There has been speculation that Virat Kohli may retire from T20I cricket after the World Cup in Australia.
For some Indian fans, the fact that the prediction has been made by two former Pakistan players, Shahid Afridi and Shoaib Akhtar, devalues its validity. However, there are sound reasons to believe there may be some truth in it, as top-level cricketers in general are having to battle with the increasingly crowded calendar, and the competing demands of international and franchise cricket.
Kohli would not be the first player to decide that something has to give, with Ben Stokes and Trent Boult two men who have come to that conclusion in recent months.
What Afridi said
Afridi in a recent interview was full of praise for what Kohli has achieved in his career, but also believes that he will prefer to go out on a high rather than continue to perform when he is past his best.
And, with the former Indian captain continuing to play all three formats of the sport, it is only a matter of time before he chooses to sacrifice one in favour of the others.
Akhtar echoes his comments
Former Pakistan pacemen Akhtar has echoed Afridi’s comments, believing that the conclusion of the World Cup may be the right moment for Kohli to retire from T20I cricket in order to extend his longevity in the other formats of the game.
Kohli’s recent struggles
It is indisputable that Kohli has been through a sustained lean patch in recent years, which may be attributable to a number of factors.
First of all, the relentless pressure of being captain, arguably one of the toughest sports jobs in the world. Compounding this is the fact that he is part of a celebrity couple with Bollywood actress wife Anushka Sharma, meaning that the pair are under constant scrutiny, living life in a goldfish bowl.
And then there was the period of the pandemic, which posed physical and mental health challenges to all players, forcing them to live and train in bio-secure bubbles, isolated from friends, family, and, to a large extent each other, for months on end.
And that also paid havoc with the cricket calendar, with matches that were cancelled then now having to be shoe-horned into the schedule as organisers try to clear the backlog. Already many commentators are warning that there is a real risk of player burn-out on a mass scale.
It was not only his international form that suffered either. Normally one of the stand-out performers in the Indian T20 league, he had a poor season by his own high standards for the Royal Challengers Bangalore in 2022leading some toquestion whether he was even worth his place in the World Cup squad at all. Such a view would once have been regarded as heresy.
Return to form at the Asia Cup
However, after relinquishing the captaincy and taking several months off in the summer, there have been signs that Kohli may be returning to form and was one of the plus points to emerge from their otherwise disappointing Asia Cup campaign.
In their final match against Afghanistan he made an unbeaten 122, his first century in any format of the game for nearly three years. He will be looking to continue that form into the forthcoming series against Australia and South Africa, and into the World Cup itself.
Kohli’s T20I career
Although that century in Dubai was his 71st in all, it was actually his first in T20I cricket.

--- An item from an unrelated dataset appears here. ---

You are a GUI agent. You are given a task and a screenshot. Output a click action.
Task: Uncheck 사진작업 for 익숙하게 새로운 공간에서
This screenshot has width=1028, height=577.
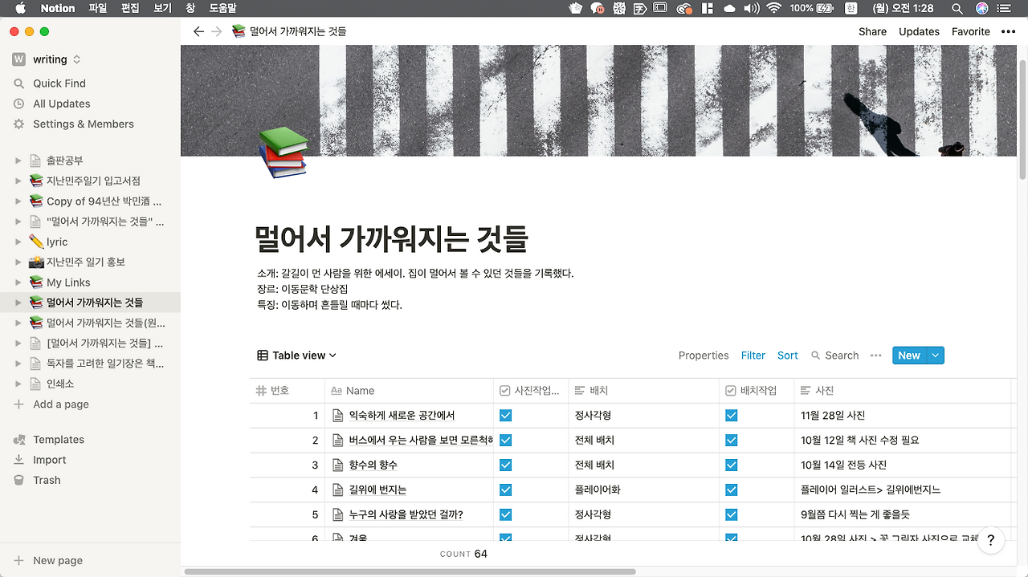click(x=504, y=415)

To date, he has played 104 T20I matches for his country, scoring 3,584 wins at an average of 51.94, and has also made 32 fifties in the format. Only an occasional bowler, he also has four wickets to his name.
Should he retire from T20I cricket?
Still only 33 years of age, Kohli arguably has three or four years at the top left if he wants to go on playing that long. Whilst there is undoubtedly great honour playing for India, he may just find, like so many now, that all three formats are unsustainable, and that he needs to concentrate his efforts.
Much may depend on how well India actually do in the World Cup. If they go on to win it, he may feel that he has nothing left to prove, and that this is a good time to retire from the format.
On the other hand, if they fall short, then there may be a temptation to try and hold on four more years when the tournament is held on Indian soil. Bowing out in front of the home fans might be a fitting way to head into the sunset.